SUPPLIED TEXT:
The Born series supports our intuition that the coupling effect of two spheres is due to rescattering of radiation by the other sphere into the forward direction. The probability of this two-step process to occur is small since it involves the product of the small amplitude that scattering by one of the spheres out of the forward direction occurs in the first place and the small amplitude that this scattered radiation is then redirected into the forward direction by the other sphere. Since it involves the product of two small amplitudes, the total probability of two-step rescattering, and therefore the coupling effect, is small.

As already discussed in “Results” section, the origin of the exponential decay of the coupling at very small distances is due to the coupling of the two spheres via evanescent waves that leak beyond the surfaces of the two spheres. This is the exponential regime which cannot be explained via a low-order Born series. Since the evanescent waves are strongest at the Mie resonances (i.e., the whispering-gallery modes) a proper resonance theory¹⁹ is needed to explain this regime quantitatively. This, however, is beyond the scope of this paper.

EXERCISE TASKS:
[A] According to the passage on coupling between two spheres, what causes the exponential decay of the coupling at very small distances?
[B] Write a continuation of the passage on coupling between two spheres, starting after its last sentence.
The data that comes next is separate material and is not part of the passage on coupling between two spheres.

INPUT DATA:

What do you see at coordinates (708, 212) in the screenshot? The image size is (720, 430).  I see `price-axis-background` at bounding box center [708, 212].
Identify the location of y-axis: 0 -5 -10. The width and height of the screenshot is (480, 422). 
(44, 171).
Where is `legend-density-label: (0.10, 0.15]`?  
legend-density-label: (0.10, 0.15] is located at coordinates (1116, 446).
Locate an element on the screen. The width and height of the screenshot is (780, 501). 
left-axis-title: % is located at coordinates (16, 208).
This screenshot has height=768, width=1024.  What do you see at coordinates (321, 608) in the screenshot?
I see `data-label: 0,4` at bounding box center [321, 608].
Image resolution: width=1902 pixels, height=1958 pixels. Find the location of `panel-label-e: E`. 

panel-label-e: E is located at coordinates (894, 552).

EXPECTED OUTPUTS:
[A] The two spheres are coupled through evanescent waves that leak beyond their surfaces.

[B]
Conclusion

In this work, we employed the SIE method, a scheme based on the full numerical solution of Maxwell’s equations, to study the effects of the coupling of dielectric spherical particles on signatures in infrared microspectroscopy. We showed that the wiggle structure of the extinction spectra is hardly affected by the coupling of the spheres unless the angle between the incident direction of the source and the plane where the spheres are located is large. This conclusion is also verified by the experimental results, where the incident radiation contains both normal and oblique incidences due to the use of a high numerical aperture in the infrared microscope. The results show that the current correction methods for infrared absorbance spectra, such as ME-EMSC, are valid for samples that contain multi-cell scatterers in the plane of the substrate. Our findings are further supported by the practical experience with ME-EMSC, which has been successfully applied to cells in close vicinity to other cells²³. In addition, we showed that the ripple structure is significantly affected by the coupling of double-spheres when the polarization of the incident wave matches the resonance type of that ripple. Moreover, the ripple structure is more affected by the coupling of spheres in sphere arrays.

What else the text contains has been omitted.